* [Brano scelto]:
______________________________
Sorelle per sempre: la storia di Melissa e Caterina scambiate in culla la notte di capodanno

Due bambine siciliane scambiate in culla dagli infermieri la notte di capodanno e  ritornate nelle famiglie biologiche all’età di tre anni, cresciute come sorelle.

“Non ricordiamo molto dello scambio, ricordiamo solo che siamo cresciute insieme. Quello di cui siamo sicure è che i nostri genitori hanno sofferto molto, ma sono stati molto bravi a non far soffrire noi facendoci crescere insieme come una famiglia allargata, questo per noi è meraviglioso. Noi siamo sorelle gemelle” hanno più volte dichairato.

Era la notte di San Silvestro del 1998 quando, gli infermieri di turno all’Ospedale di Mazara del Vallo in Sicilia,  coinvolti dal festeggiamento per l’arrivo dell’anno nuovo, commettevano l’imperdonabile errore di scambiare le culle delle due neonate.
______________________________
* [Record del dataset]:
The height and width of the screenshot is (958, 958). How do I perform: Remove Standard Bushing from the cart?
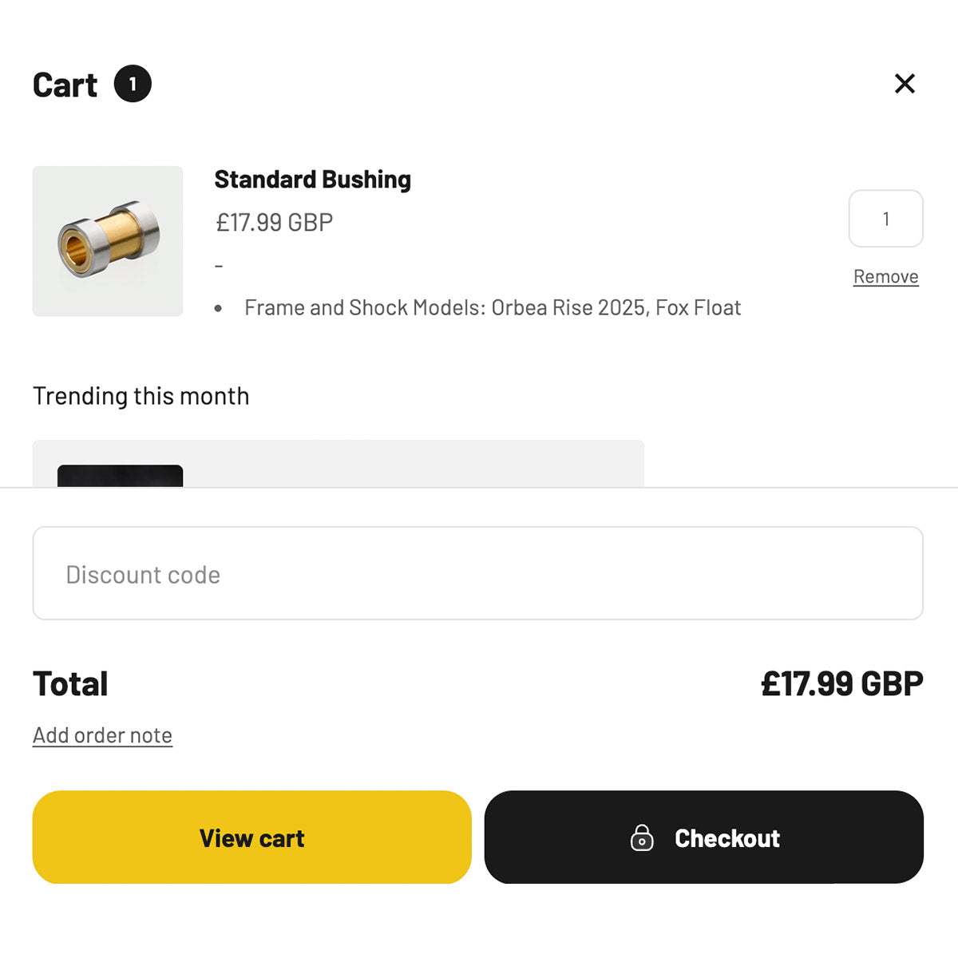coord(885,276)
______________________________
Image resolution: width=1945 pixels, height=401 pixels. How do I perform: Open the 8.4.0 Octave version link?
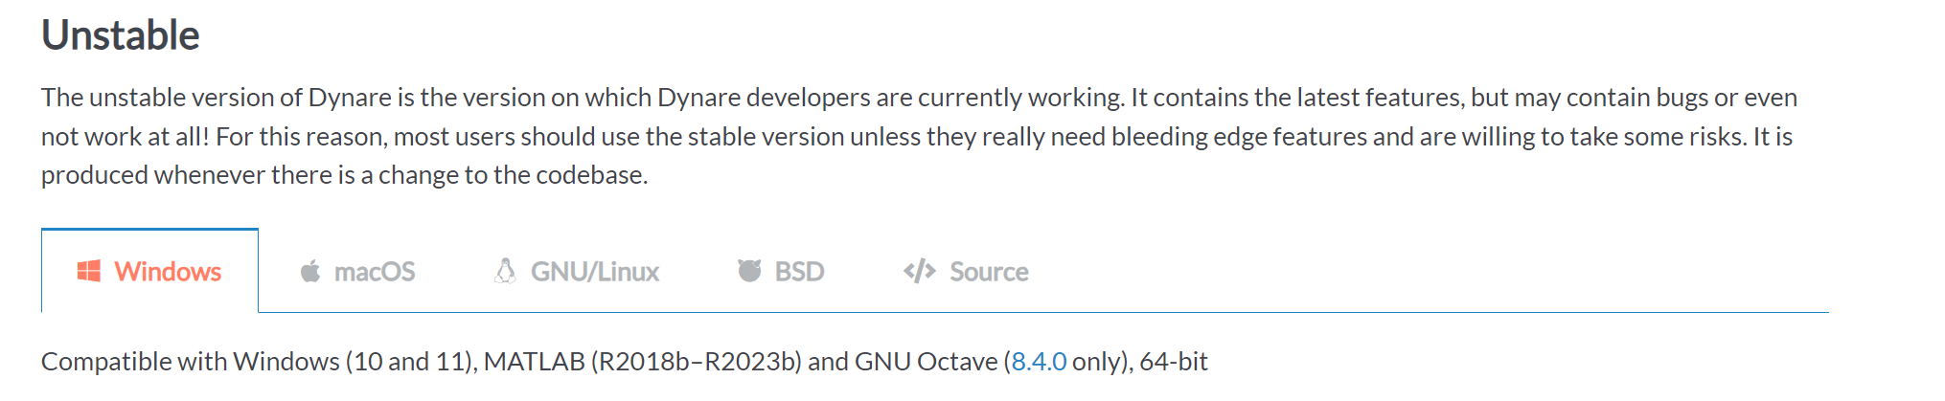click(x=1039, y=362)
______________________________
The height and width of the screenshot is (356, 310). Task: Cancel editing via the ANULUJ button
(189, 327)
______________________________
* [Consegna]: Riprendi il brano sulle due neonate scambiate in culla a Mazara del Vallo e prosegui il racconto dopo la sua ultima frase. I record provengono da un'altra fonte.

* [Risposta scritta]:
Tre anni vissuti nell’inconsapevolezza che stavano crescendo con la famiglia sbagliata. Ma, nell’autunno del 2001, le due bambine Melissa e Caterina frequentavano la stessa scuola materna e, a notare le somiglianze che le piccole avevano con la madre dell’altra fu proprio la loro maestra.  Così via con analisi del sangue e test del DNA per confermare che ciò che stavano presupponendo fosse la verità. Iniziava così l’incubo che avrebbe scombussolato due nuclei familiari. Un incubo che si sarebbe, però, ben presto trasformato in lieto fine; Caterina e Melissa tornano dai genitori biologici all’età di 3 anni, ma senza separarsi mai l’una dall’altra sin dalla scuola materna fino a proseguire gli stessi studi anche al liceo e all’università di Chieti. Ad oggi si definiscono sorelle gemelle, hanno due mamme, due papà, otto nonni. Prima di arrivare alla serenità, però, hanno inevitabilmente trascorso un periodo complicato sia i genitori ma soprattutto le bambine anche se ad oggi ricordano ben poco.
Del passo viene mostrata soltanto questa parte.